PI: Muhannad Suleiman
University: Lehigh University
The goal of this project is to investigate the innovative concept of bio-inspired foundations to improve the response of offshore wind turbines (OWTs). OWTs are commonly supported on dynamically driven monopiles or multiple piles made of steel with a relatively smooth surface. The cost of OWT foundations represent up to 40% of the cost of turbines. Therefore, suction bucket foundations have been recently used to support OWTs due to their cost-effectiveness, easy installation, and reduced environmental impacts. To ensure the stability of OWTs, the design must satisfy strict criteria including those related to stiffness, displacement, and rotation (e.g., rotation serviceability limits of 0.5° at the mudline). However, OWTs are subjected to complex loading conditions, including long-term cyclic vertical and lateral loads, and the reliable operation of these systems depends on understanding the soil-foundation interaction. Long-term cyclic loading may result in excessive displacement due to the degradation of soil-foundation interface resistance.
To improve the foundation performance and soil-foundation interaction, the PI proposes the use of bio-inspired concepts (such as anisotropic friction between snakes and soil, and tree roots) for foundation applications. Although geotechnical engineering national research have recently been focusing on bio-mediated and bio-inspired soil improvement (NSF funding of research center of ~$18.5 million), the use of bio-inspired concept in foundation support to improve the behavior of OWTs has not been investigated.
To validate the proposed concept, this proposal seeks funding to initiate research on sustainable and resilient foundation support for OWTs focusing on evaluating the soil-foundation interface response and small-scale testing of suction buckets. The proposed efforts represent the beginning of a campus-wide initiative within the I-CPIE on bio-inspired mechanical systems and physical infrastructures.

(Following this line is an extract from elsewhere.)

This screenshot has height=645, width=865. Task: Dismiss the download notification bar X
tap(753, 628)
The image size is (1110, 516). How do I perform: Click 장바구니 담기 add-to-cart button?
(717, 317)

This initiative is envisioned as a multi-disciplinary collaboration between several faculty members from different departments at Lehigh University. The PI currently has two pending research proposals related to offshore foundations, which were submitted to the Bureau of Safety and Environmental Enforcement. Furthermore, the PI is planning to submit proposals to the Deep Foundation Institute (DFI) and the National Science Foundation to further investigate the proposed concept.